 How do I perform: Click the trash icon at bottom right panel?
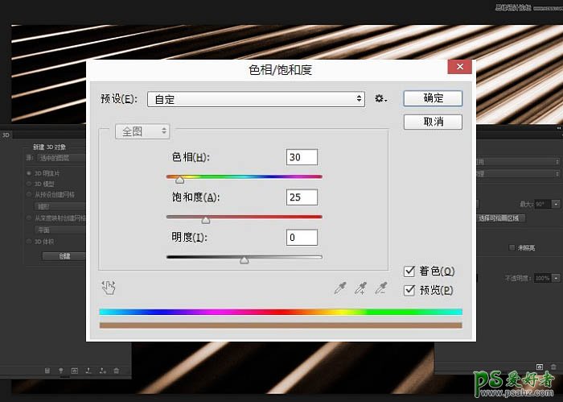pyautogui.click(x=553, y=368)
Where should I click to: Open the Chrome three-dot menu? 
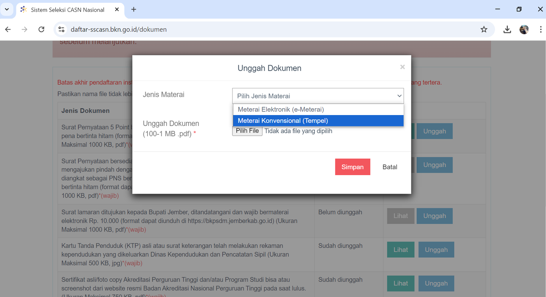[x=541, y=29]
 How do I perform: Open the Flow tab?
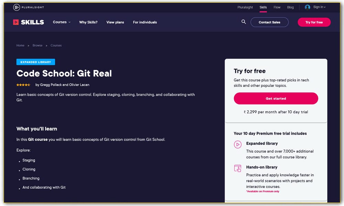[x=277, y=7]
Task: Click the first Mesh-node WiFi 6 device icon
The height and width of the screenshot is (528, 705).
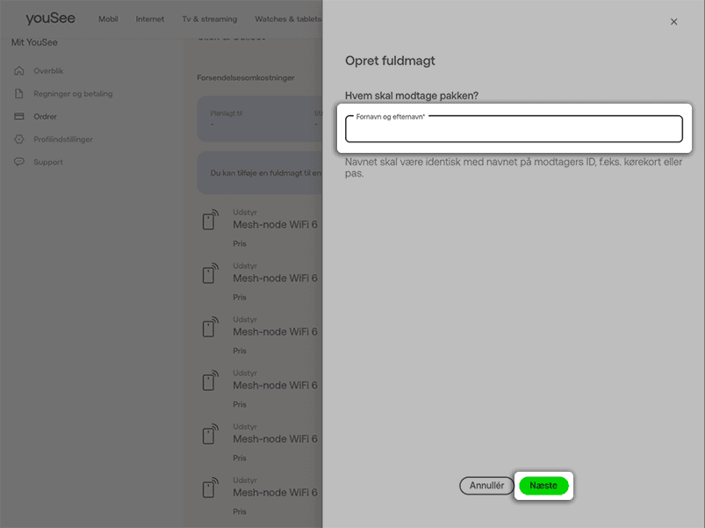Action: click(x=210, y=221)
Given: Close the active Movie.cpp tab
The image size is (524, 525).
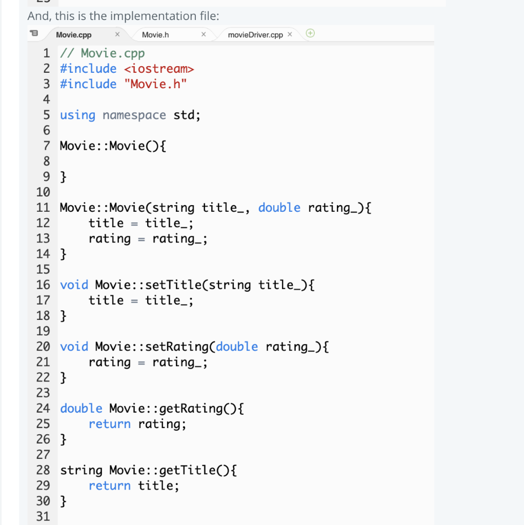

◆ ◆ ◆ ◆ ◆ ◆ ◆

Instructions to follow: Repeat each of the records exactly as written, except for the pictures, which are to be left out.

Answer space:
 How do I perform: Click the trash icon at bottom right panel?
pyautogui.click(x=553, y=368)
Where should I click to: Open the Chrome three-dot menu? 
[x=541, y=29]
 How do I perform: Open the Flow tab?
[x=277, y=7]
Task: Click the first Mesh-node WiFi 6 device icon
The height and width of the screenshot is (528, 705).
Action: click(x=210, y=221)
Given: Close the active Movie.cpp tab
The image size is (524, 525).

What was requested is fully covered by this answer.